PROMPT:
In the text on random forest classification for the Hessigheim March2018 dataset, which workload manager is the bash script for the FinisTerrae-III written to work with?
-- Start of READING TEXT --
Random forest for point-wise classification in the Hessigheim March2018 dataset
Data
The point clouds used in this example are available in the official webpage of the dataset.
JSON
The many JSON files and the bash script used to launch them in the FinisTerrae-III supercomputer of the Galicia supercomputing center (CESGA) are shown below. Note that the bash script for the FinisTerra-III is written to work with a slurm workload manager.
Data mining JSON
The JSON below can be used to compute geometric and height features as well as smoothed features derived from reflectance and color information.
{
"in_pcloud": [
"/mnt/netapp2/Store_uscciaep/lidar_data/hessigheim/data/Mar18_train.laz",
"/mnt/netapp2/Store_uscciaep/lidar_data/hessigheim/data/Mar18_val.laz"
],
"out_pcloud": [
"/mnt/netapp2/Store_uscciaep/lidar_data/hessigheim/vl3d/mined/Mar18_train_mined_*",
"/mnt/netapp2/Store_uscciaep/lidar_data/hessigheim/vl3d/mined/Mar18_val_mined_*"
-- End of READING TEXT --
-- Start of PROVIDED MATERIAL --
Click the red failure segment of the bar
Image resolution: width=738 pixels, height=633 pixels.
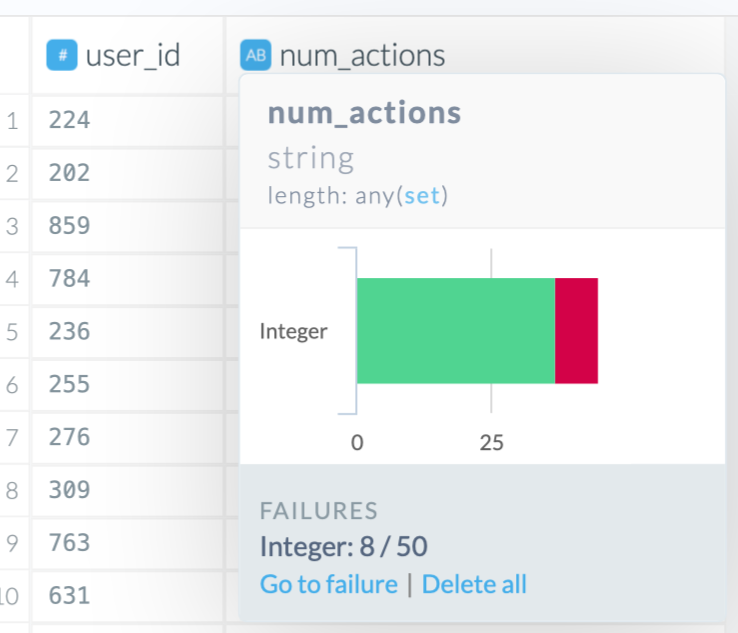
-- End of PROVIDED MATERIAL --
-- Start of PROVIDED MATERIAL --
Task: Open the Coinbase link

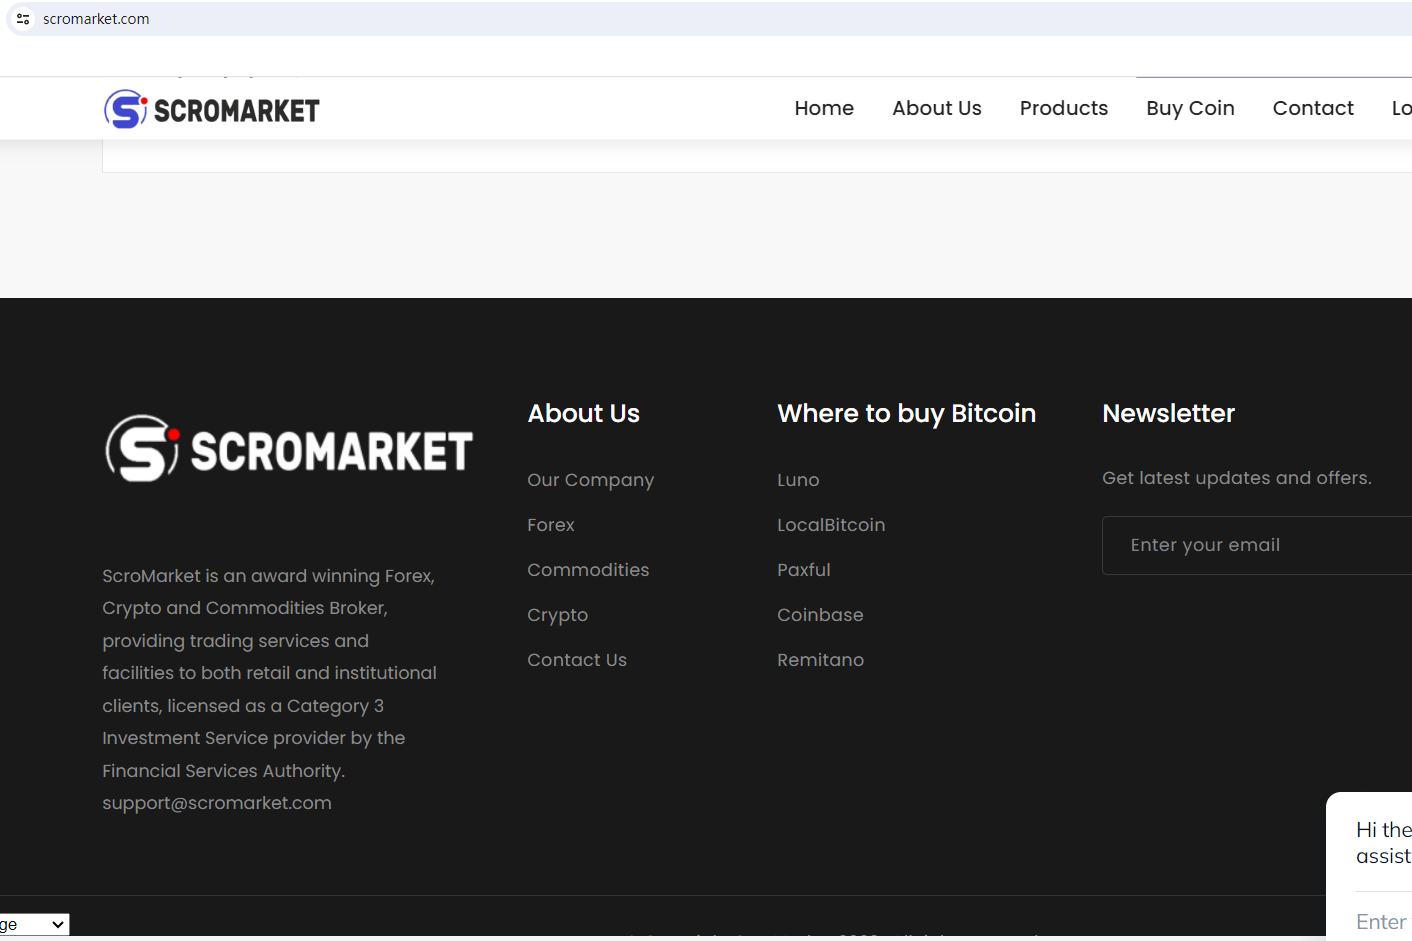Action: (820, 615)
-- End of PROVIDED MATERIAL --
FINAL RESULT:
A slurm workload manager.